Commissioner of Transport for London
- In office 24 September 2015 – 29 June 2020
- Preceded by: Sir Peter Hendy
- Succeeded by: Andy Byford

Personal details
- Born: 14 April 1964 (age 61)

= Mike Brown (transport executive) =

Northern Irish-English transport planner and executive

Michael William Tuke Brown (born 14 April 1964) is a British transport executive who was the Commissioner of Transport for London from September 2015, upon his appointment by Mayor of London Boris Johnson, until June 2020.

==Career==
Brown started work for London Underground in 1989, rising to become its Chief Operating Officer in 2003. From 2008 to 2010, he moved to be Managing Director of Heathrow Airport. In 2010, he was appointed Managing Director of London Underground and London Rail.

On 16 July 2015, Brown became Interim Commissioner of Transport for London after the departure of Sir Peter Hendy. In September 2015, he was appointed commissioner on a permanent basis by the TfL board. Following the November 2016 Croydon tram derailment, he was one of two top Transport for London (TfL) officials to decline a performance bonus.

As of June 2017, Brown is a board member of London and Partners, chair of the Strategic Transport Apprenticeship Taskforce, and chair of the National Skills Academy for Rail.

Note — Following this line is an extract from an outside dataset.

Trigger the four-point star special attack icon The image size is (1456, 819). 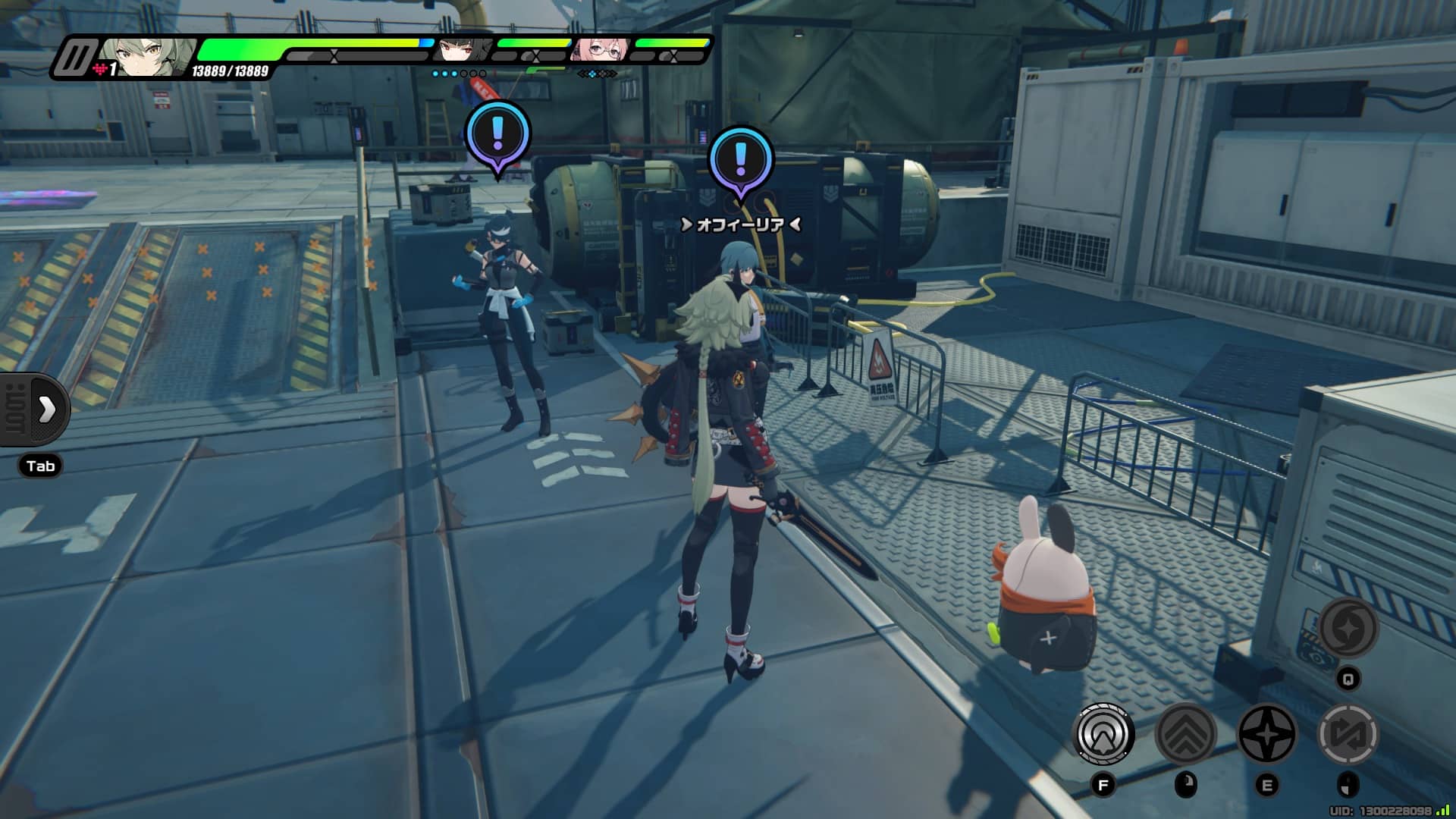tap(1266, 734)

In October 2019, TfL announced that Brown would be leaving his role as Commissioner in May 2020 to chair the Delivery Authority for the restoration of the Houses of Parliament.

In June 2022, he was appointed Chair of the Rail Safety and Standards Board.

== Honours and awards ==
Brown was appointed Member of the Royal Victorian Order (MVO) in the 2002 Birthday Honours "for services to the Golden Jubilee" for his work at TfL during what has been called "one of the Underground’s greatest-ever organisational challenges".

In 2016, he was awarded an honorary doctorate (LL.D.) by his alma mater, Queen's University Belfast, "for distinction in public service".

In 2020, he was appointed Commander of the Order of the British Empire (CBE) in the 2020 Birthday Honours for services to transport.